-- REQUIRED WORK --
Please write out every item below word for word, leaving out the pictures.

-- SUPPLIED MATERIAL --
☆ ☆ ☆

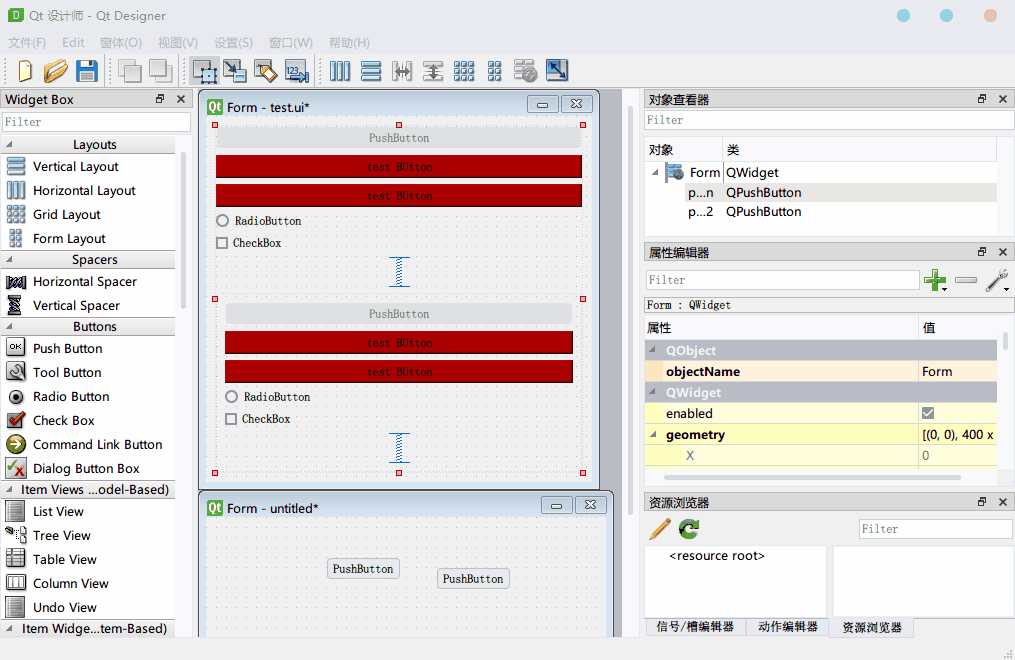The height and width of the screenshot is (660, 1015).
Task: Reload resources with the refresh icon
Action: 687,529
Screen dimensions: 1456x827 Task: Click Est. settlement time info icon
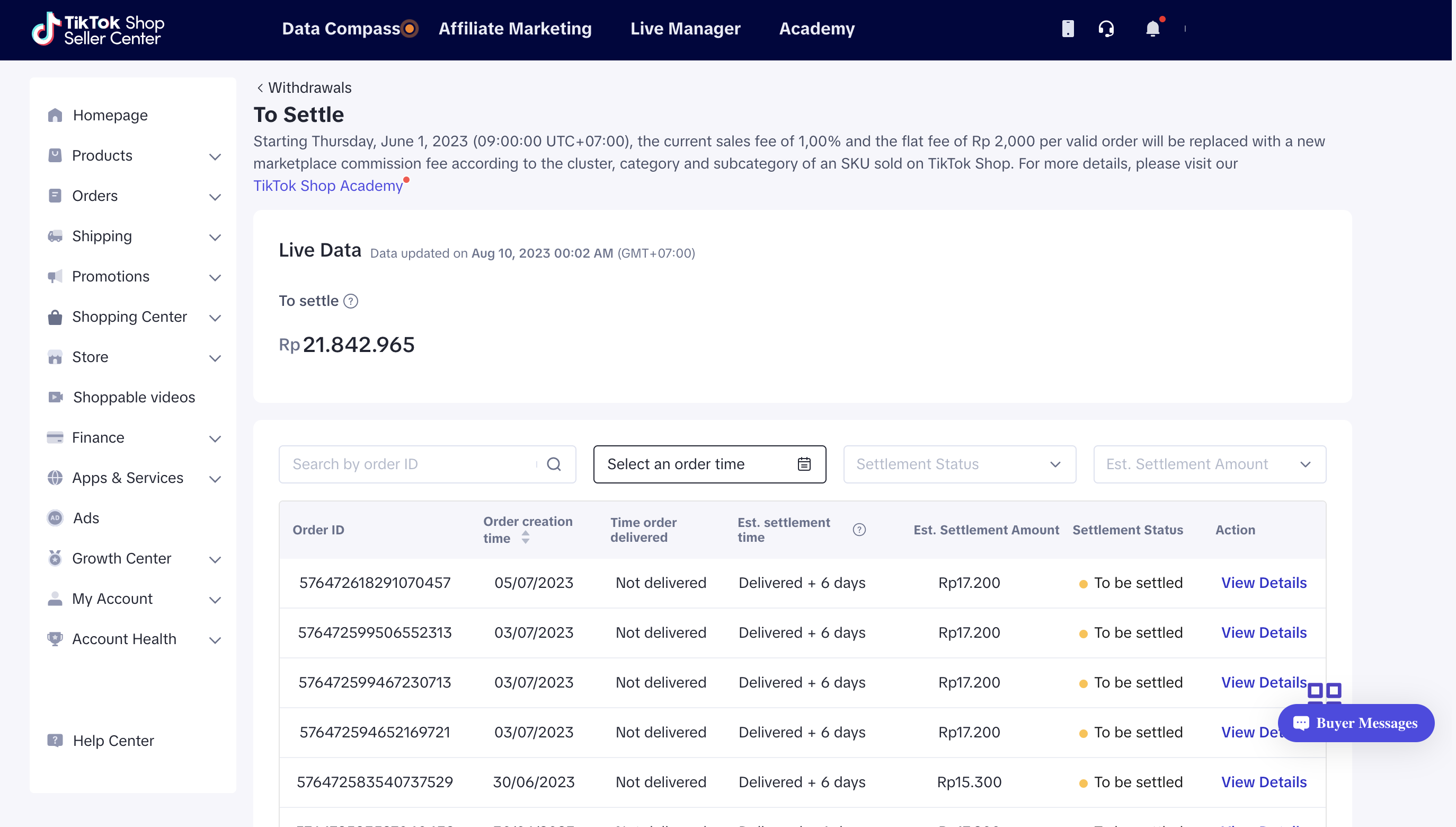point(859,530)
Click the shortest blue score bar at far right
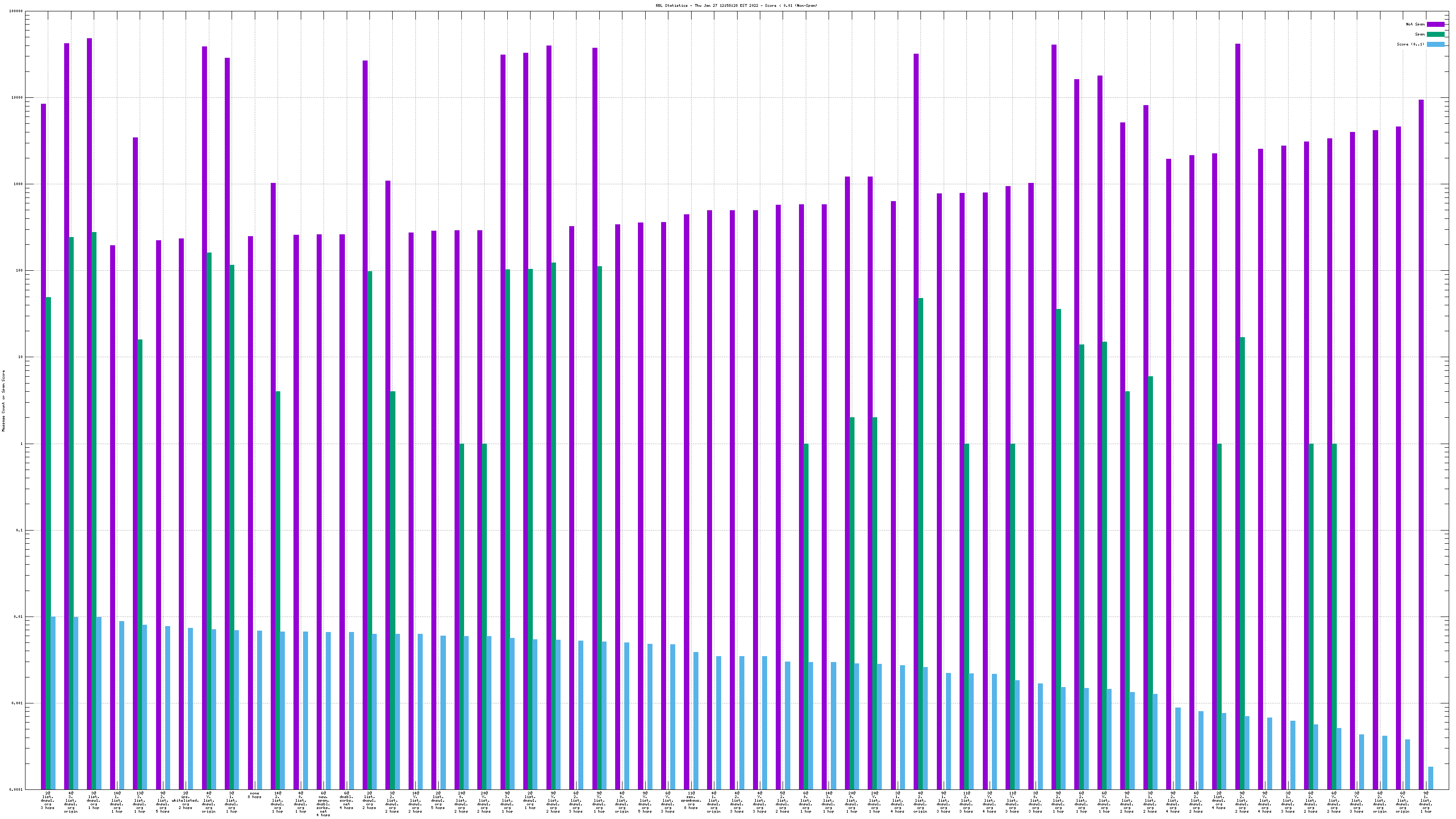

☆ ☆ ☆

-- ANSWER FOR THIS EXERCISE --
The height and width of the screenshot is (660, 1015).
Task: Reload resources with the refresh icon
Action: 687,529
Screen dimensions: 1456x827 Task: Click Est. settlement time info icon
point(859,530)
Click the shortest blue score bar at far right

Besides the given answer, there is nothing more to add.